Empathy for women will grow only if women stop being presented and represented as objects. The perpetrator of patriarchal violence always dehumanizes his victims, so that he can feel no remorse: the Nazis believed all Jews were sub-human, which enabled them to carry out the Holocaust. It is far harder to kill human beings that you respect as such, though it is always possible. In any case, the rapist, the abuser, the killer already sees women as sub-human objects and it takes just one more step for him to see women as mere objects to be used and discarded. This is where entitlement comes into play: I don’t believe for a second that patriarchal abusers ever consider matters of right and wrong, personal freedom, etc. Most likely, they only think of their own sense of entitlement: Hitler thought the German nation was entitled to conquer most of Europe and eliminate the Jews, and he acted accordingly; all other patriarchal abusers act within their own sphere following a similar sense of entitlement. Whether they know the women they attack or not is immaterial: the main point is that the victims are seen as objects to which the attacker thinks he is entitled. To abuse, use, even kill, regardless of the possible personal cost in years of imprisonment. That’s how strong the pull of patriarchy is.

The men who reject patriarchy are usually capable of a high degree of empathy, which makes them see that women are human beings like them. Yes, I know: it’s really sad that half of mankind does not automatically feel that the other half belongs to the same species, and has the same rights. But please bear with me. Suppose for the sake of my argumentation that one third of all men feel genuine empathy for women, another feels less empathy but is little inclined to using any kind of violence, and the rest are the patriarchal abusers. Can these men with no capacity whatsoever for empathy be re-educated? And who should re-educate them? I really think that the hypothetical third who are empathetic and at heart anti-patriarchal should bear the main burden of re-educating the others by developing mechanisms based on persuasion, which also include shaming. I know that I am terribly old-fashioned but we need a new vocabulary that shows patriarchal perpetrators that they are not acceptable as men and as human beings. Monster, psychopath, madman and so on are not useful.

In the middle of his duel with Voldemort, Harry Potter tells this patriarchal villain ‘Be a man… Try for some remorse’ and these words, Rowling writes, make the Dark Lord angrier than ever. Remorse can only be felt out of empathy for the victims and is the foundation of repentance, which is a step necessary for re-education. Obviously, Voldemort cannot be re-educated and, so, Rowling plays a nice trick by which the villain technically eliminates himself, not understanding how he has been disempowered by Harry. Please, notice that since Harry cannot appeal to Voldemort’s better nature, for he has no good left in his split soul, he appeals to their shared masculinity. ‘Be a man’ does not mean here ‘be a patriarch’ but ‘be a human being capable of empathy and with no interest in power’ as Harry himself is. I do not care if I sound naïve but this is what we urgently need: more good guys willing to challenge the patriarchal abusers to be ‘men’ in the sense Rowling uses the word. Unfortunately, all too often ‘be a man’ means be brutal, callous, violent, homophobic, racist, misogynistic… patriarchal in one word.

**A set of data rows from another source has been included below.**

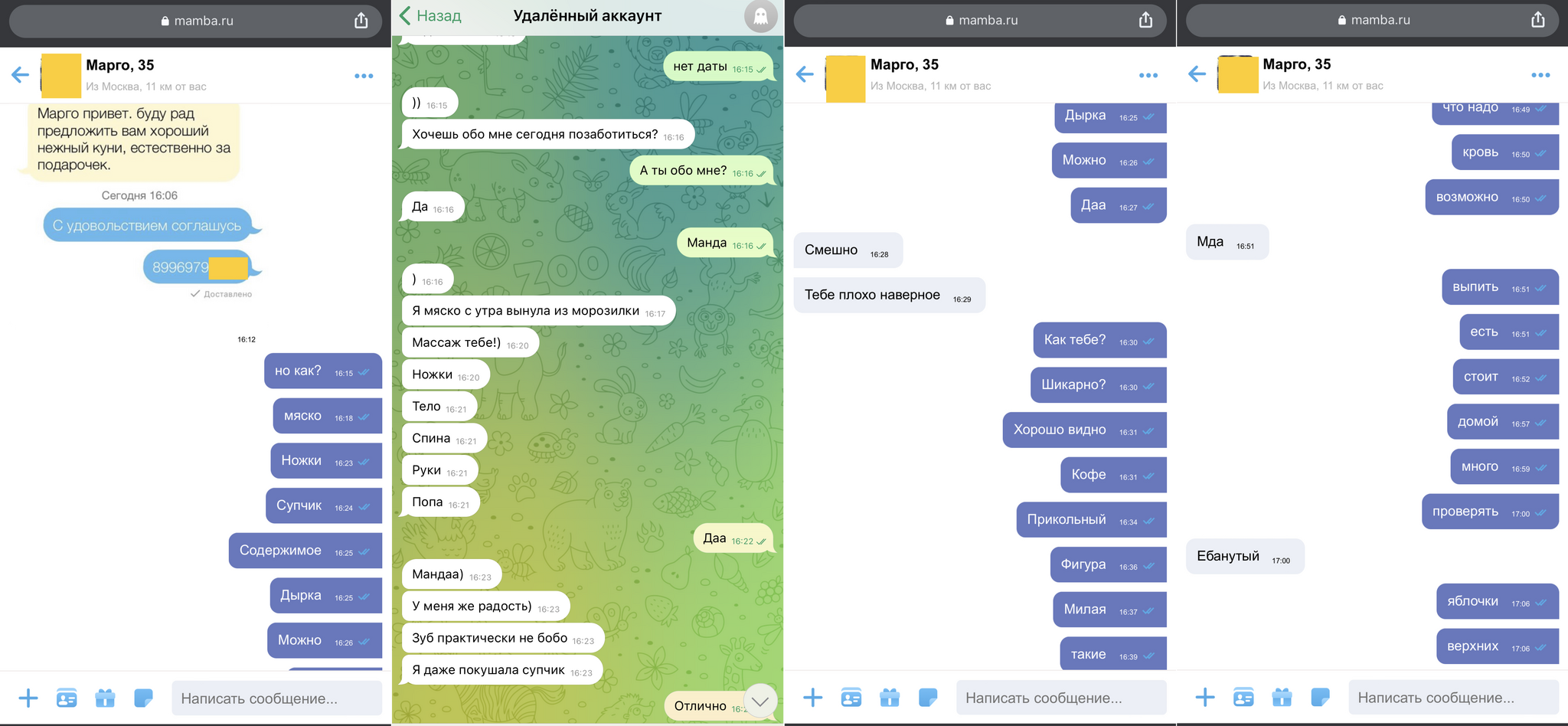Viewport: 1568px width, 726px height.
Task: Open three-dots menu in first Марго chat
Action: [364, 76]
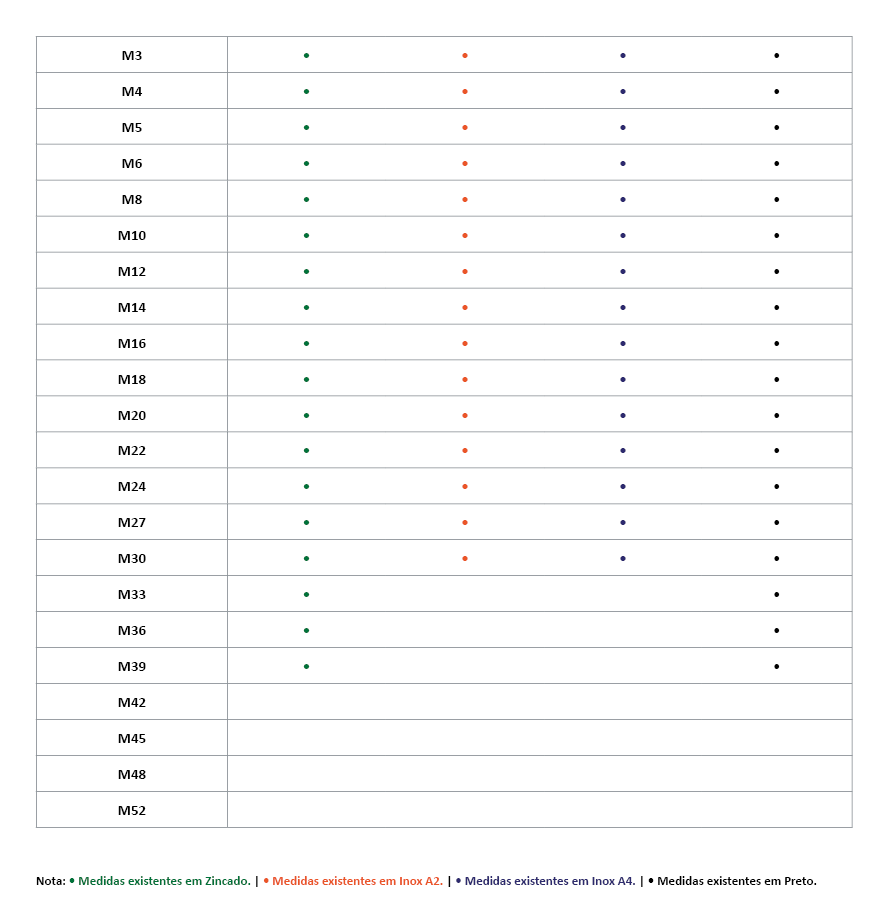Click the M20 row label
Viewport: 890px width, 915px height.
point(132,415)
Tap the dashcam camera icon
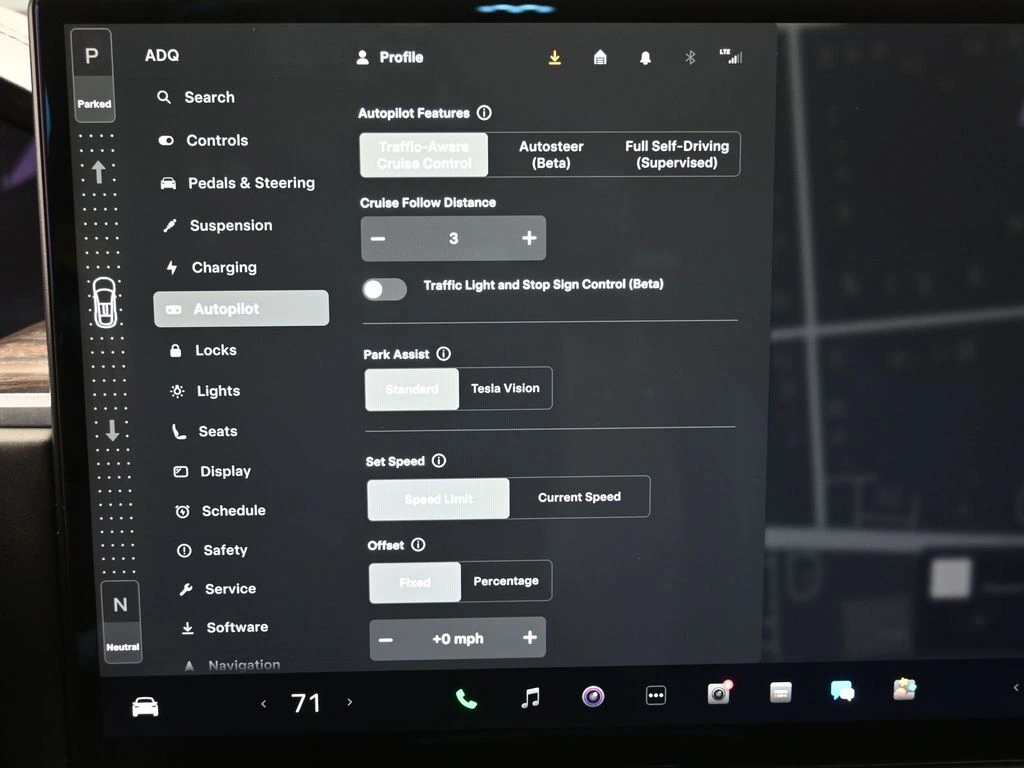The image size is (1024, 768). 718,694

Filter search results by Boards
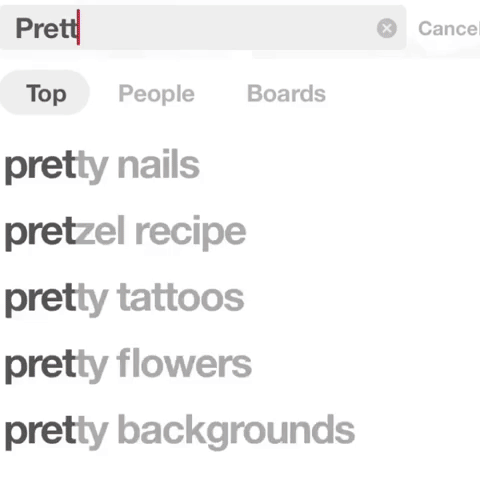tap(286, 93)
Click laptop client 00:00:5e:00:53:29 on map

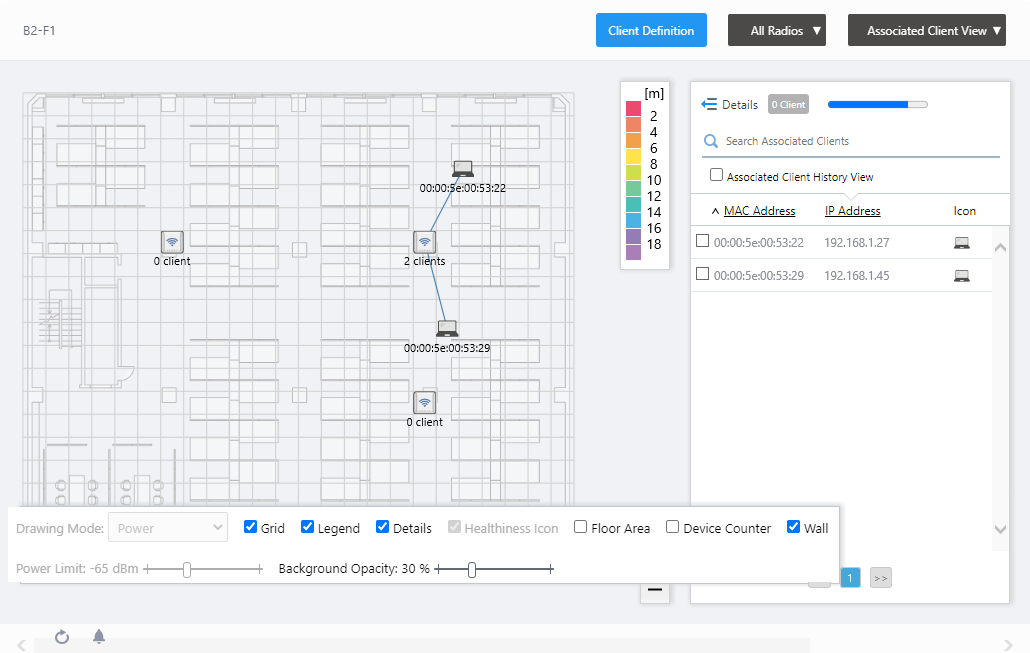(447, 328)
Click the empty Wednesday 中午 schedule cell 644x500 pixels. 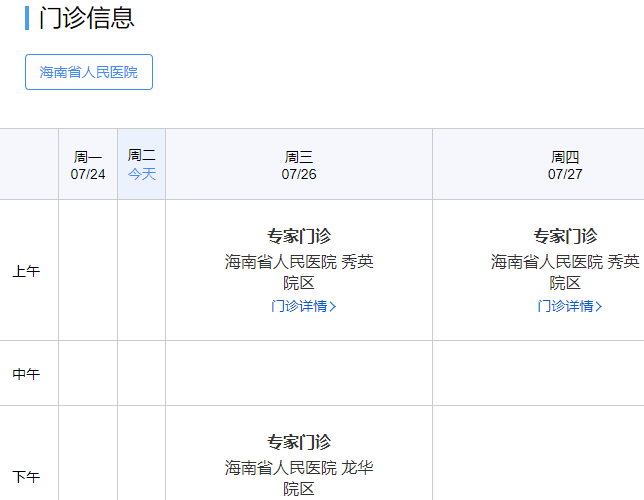coord(299,373)
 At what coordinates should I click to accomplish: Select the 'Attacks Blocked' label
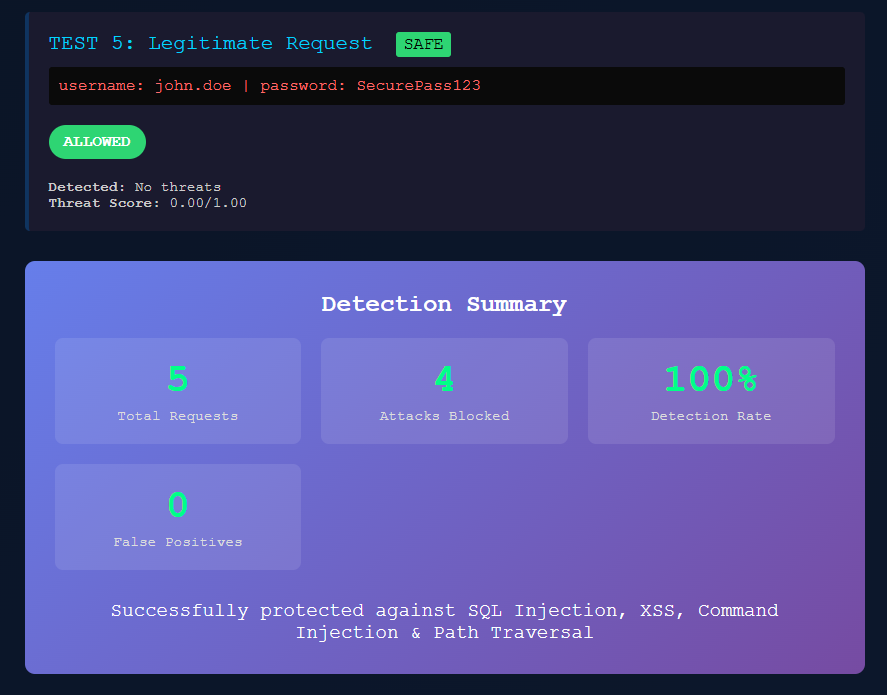tap(444, 416)
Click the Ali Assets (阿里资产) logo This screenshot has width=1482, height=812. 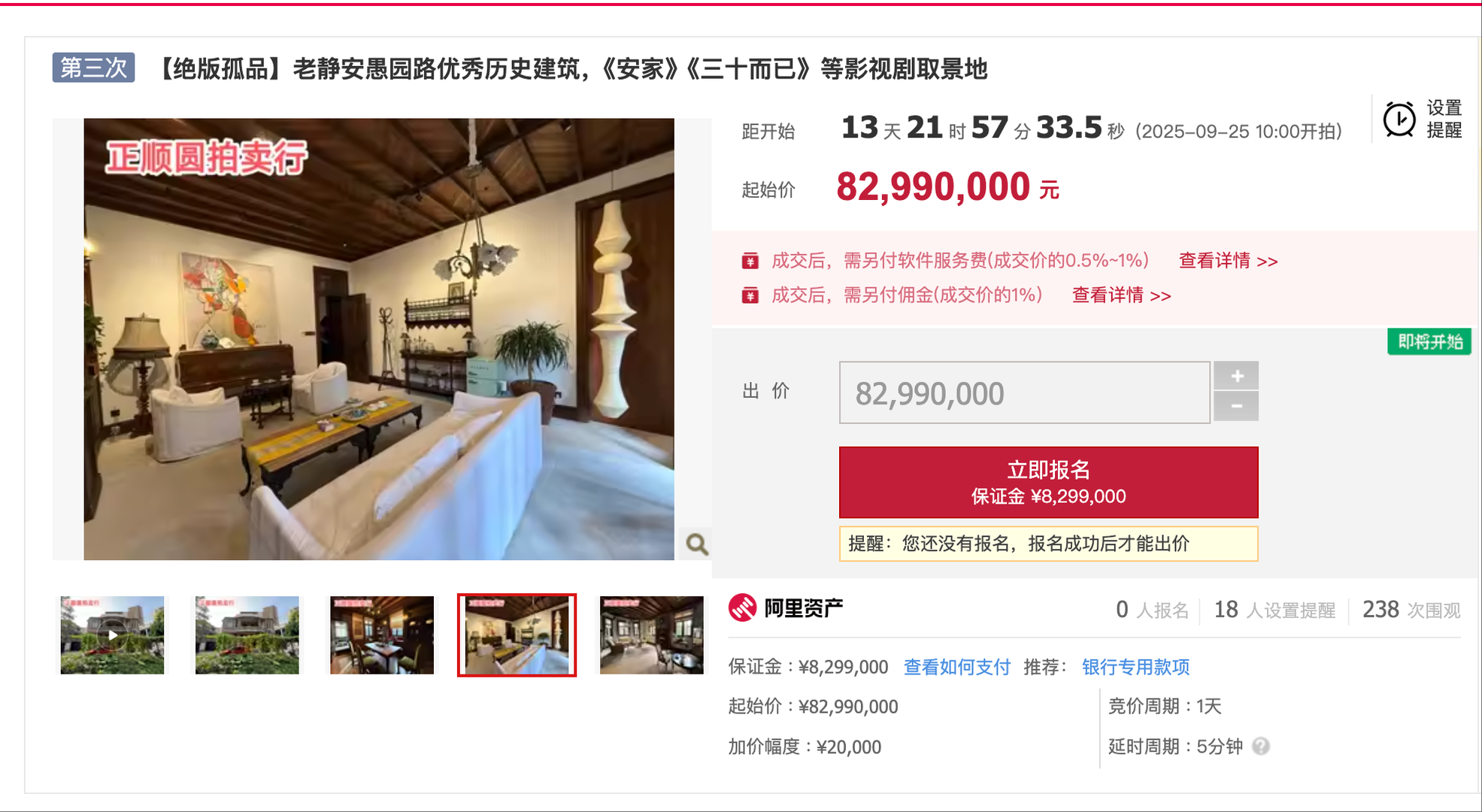(x=786, y=607)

Empathy, to sum up, is our most precious value: if you put yourself in the other’s shoes, if you shift perspective, then you can see the other as a full human being. The women trapped in violent situations are in no position to teach empathy to their victimizers but the rest of us, both women and men, need to work in that direction. Punishment is necessary and so are the measures for immediate protection, but education in basic humane values is far more important in the long range (not too long!). Today’s campaign seems a step forward but I hope that we soon see it abolished, in a very near future with no misogynistic violence thanks to much increased empathy.

I publish a post once a week (follow @SaraMartinUAB). Comments are very welcome! Download the yearly volumes from: My web:


[This one is for Adriana and Violeta, with thanks for reading me]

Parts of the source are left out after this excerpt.